Authors: F. Peter, C. G. Boeriu, L. N. Corîci, A. E. Frissen, D -J. Van Zoelen, I. F. Eggen, C. M. Davidescu

Abstract:

Two commercial proteases from Bacillus licheniformis (Alcalase 2.4 L FG and Alcalase 2.5 L, Type DX) were screened for the production of Z-Ala-Phe-NH2 in batch reaction. Alcalase 2.4 L FG was the most efficient enzyme for the C-terminal amidation of Z-Ala-Phe-OMe using ammonium carbamate as ammonium source. Immobilization of protease has been achieved by the sol-gel method, using dimethyldimethoxysilane (DMDMOS) and tetramethoxysilane (TMOS) as precursors (unpublished results). In batch production, about 95% of Z-Ala-Phe-NH2 was obtained at 30°C after 24 hours of incubation. Reproducibility of different batches of commercial Alcalase 2.4 L FG preparations was also investigated by evaluating the amidation activity and the entrapment yields in the case of immobilization.
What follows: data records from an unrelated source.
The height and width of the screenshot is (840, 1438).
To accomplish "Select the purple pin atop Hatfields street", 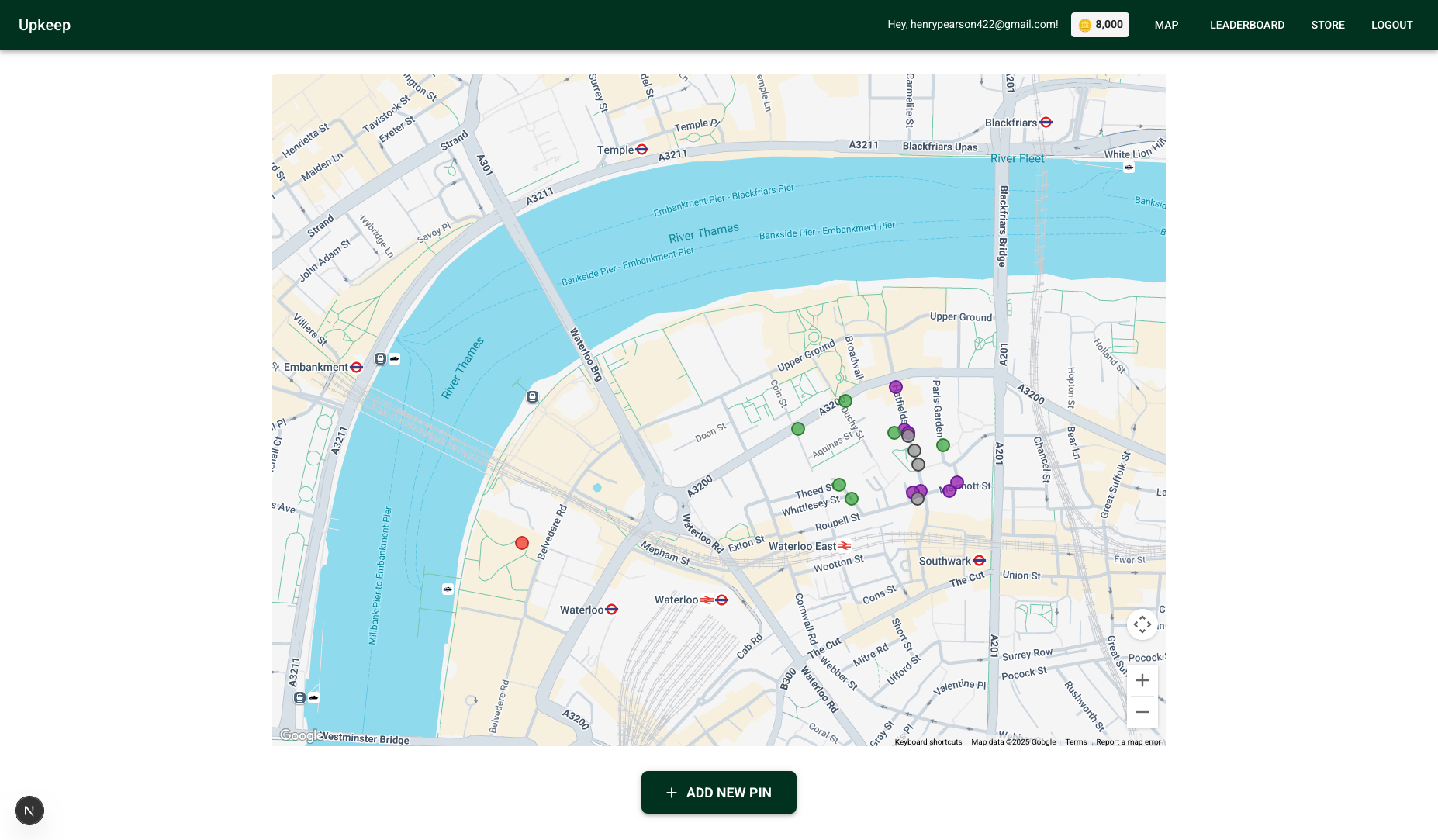I will coord(896,386).
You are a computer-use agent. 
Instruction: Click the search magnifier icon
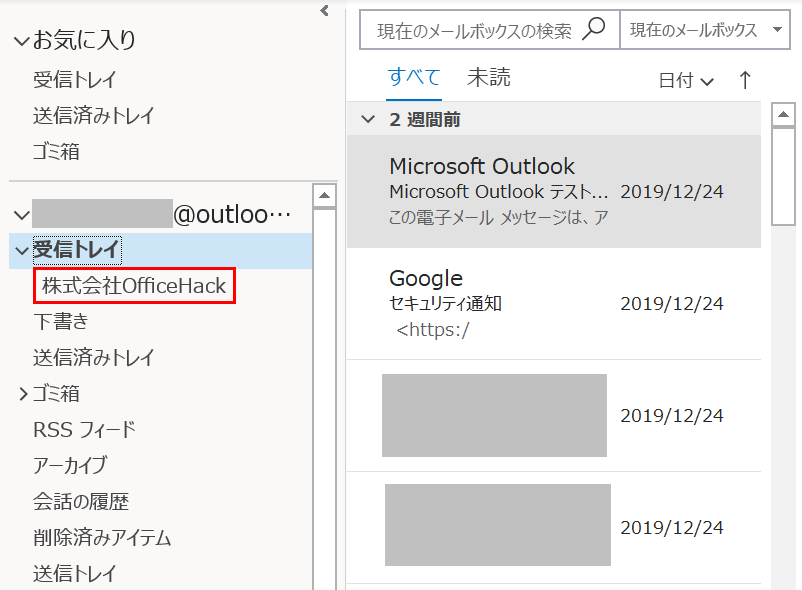[594, 29]

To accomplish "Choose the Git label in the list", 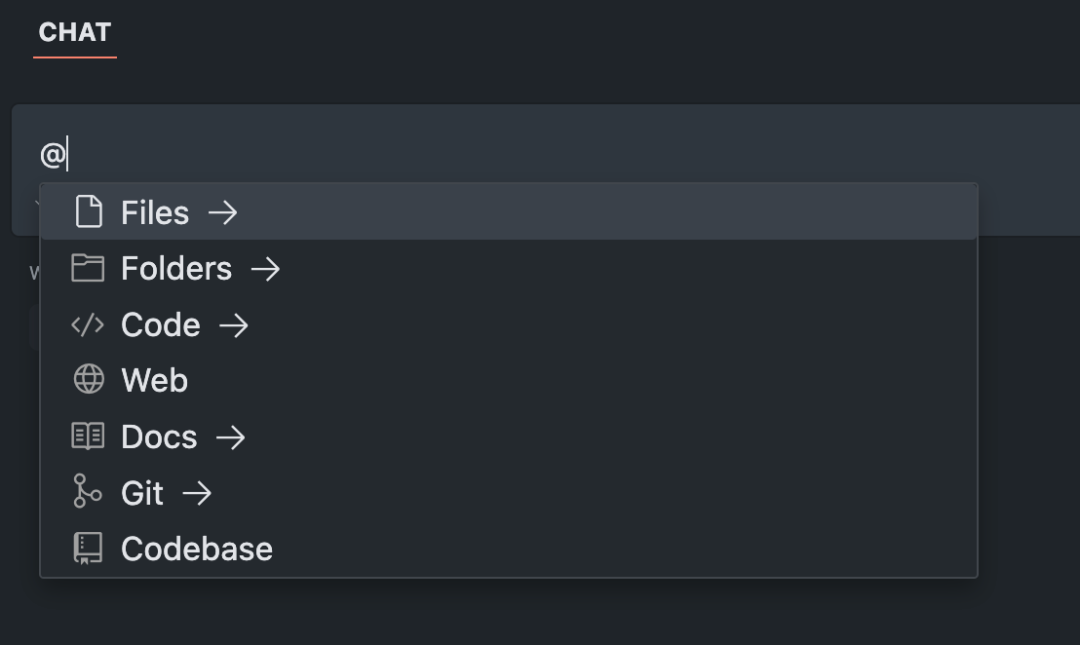I will [142, 492].
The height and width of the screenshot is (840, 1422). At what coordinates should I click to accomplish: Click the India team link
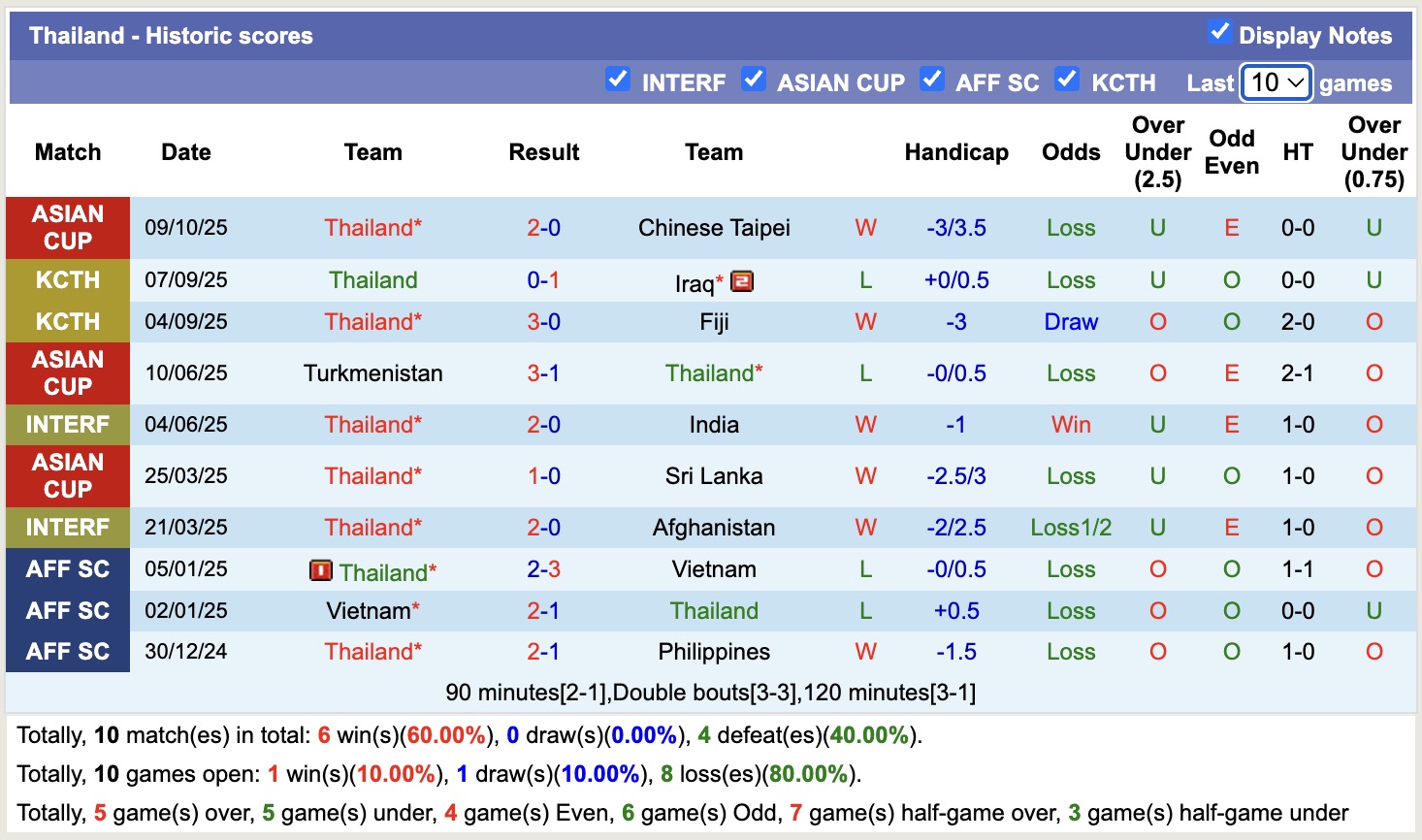point(714,425)
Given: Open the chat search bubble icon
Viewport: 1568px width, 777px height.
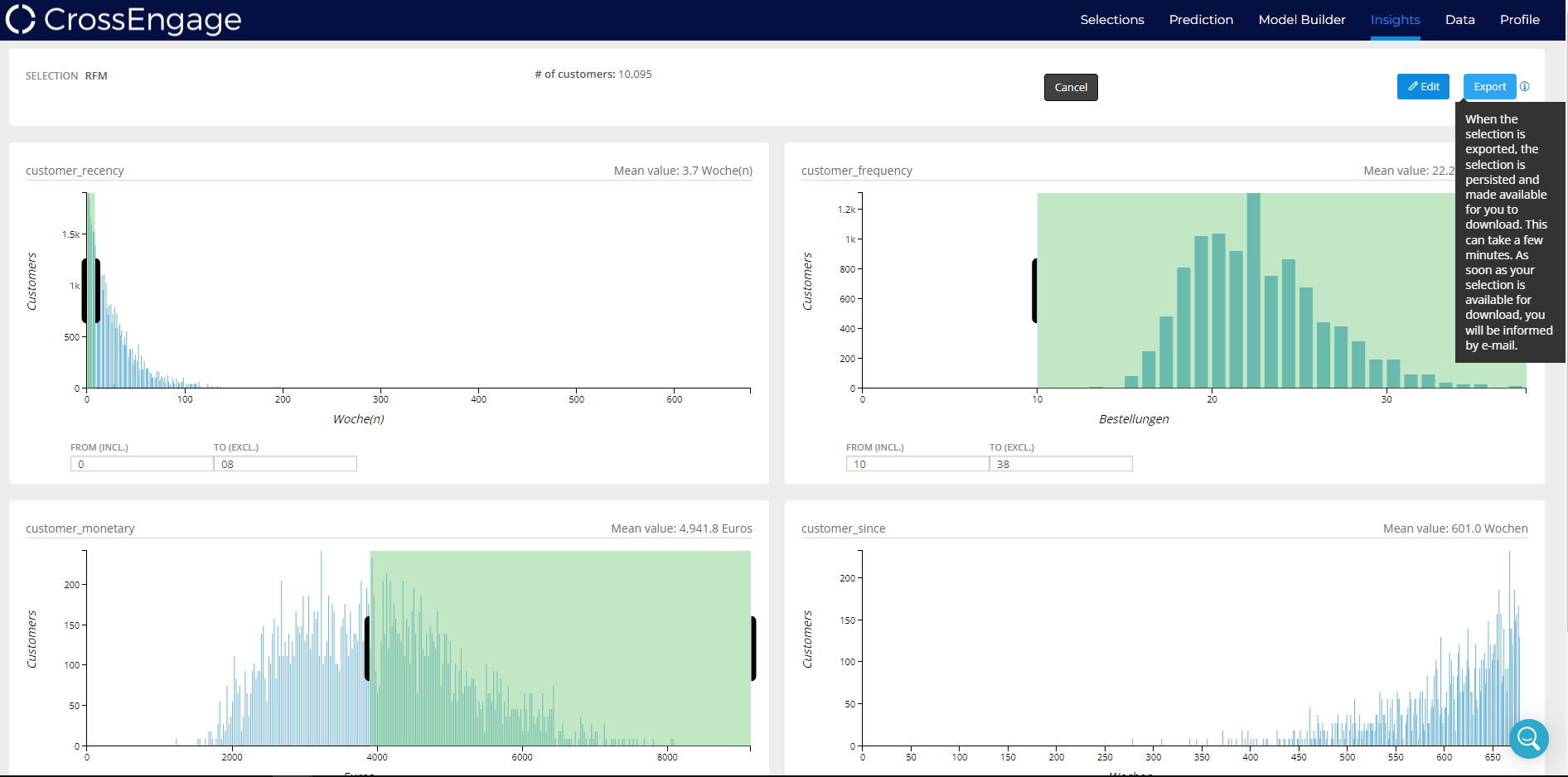Looking at the screenshot, I should (x=1528, y=738).
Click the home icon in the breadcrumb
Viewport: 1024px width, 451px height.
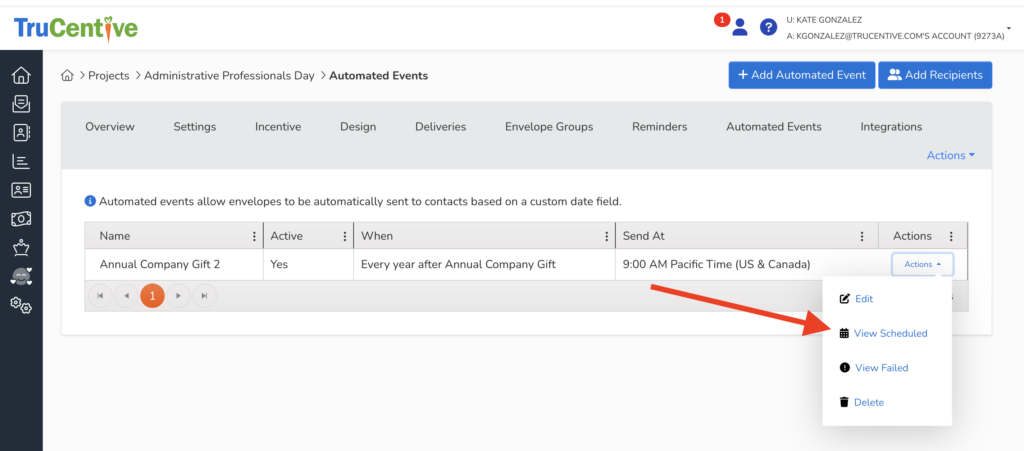[68, 76]
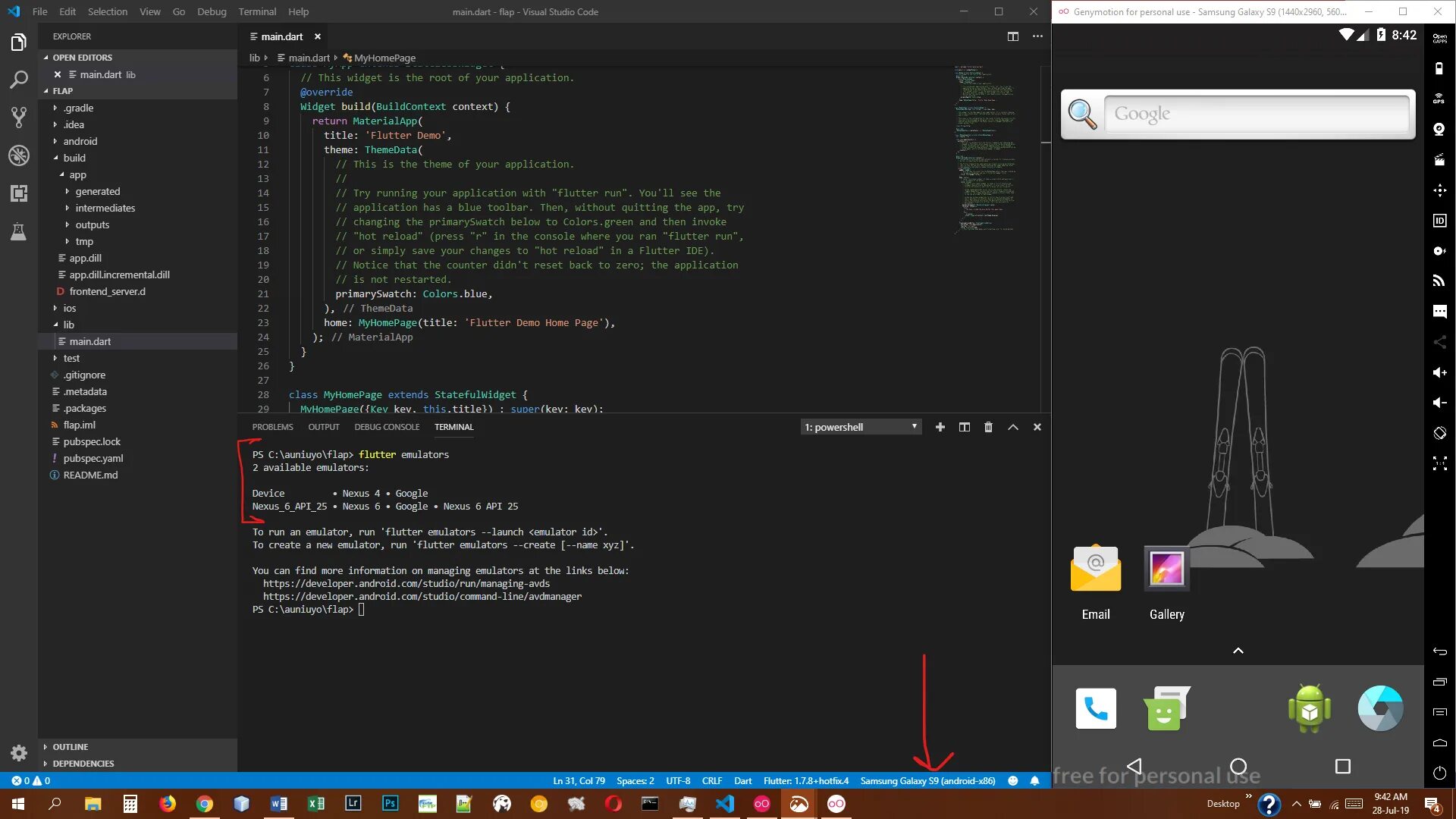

A packed-bed reactor (0.68 cm ID, 15.0 cm long) was operated successfully for the continuous synthesis of peptide amides. The immobilized enzyme retained the initial activity over 10 cycles of repeated use in continuous reactor at ambient temperature. At 0.75 mL/min flow rate of the substrate mixture, the total conversion of Z-Ala-Phe-OMe was achieved after 5 hours of substrate recycling. The product contained about 90% peptide amide and 10% hydrolysis byproduct.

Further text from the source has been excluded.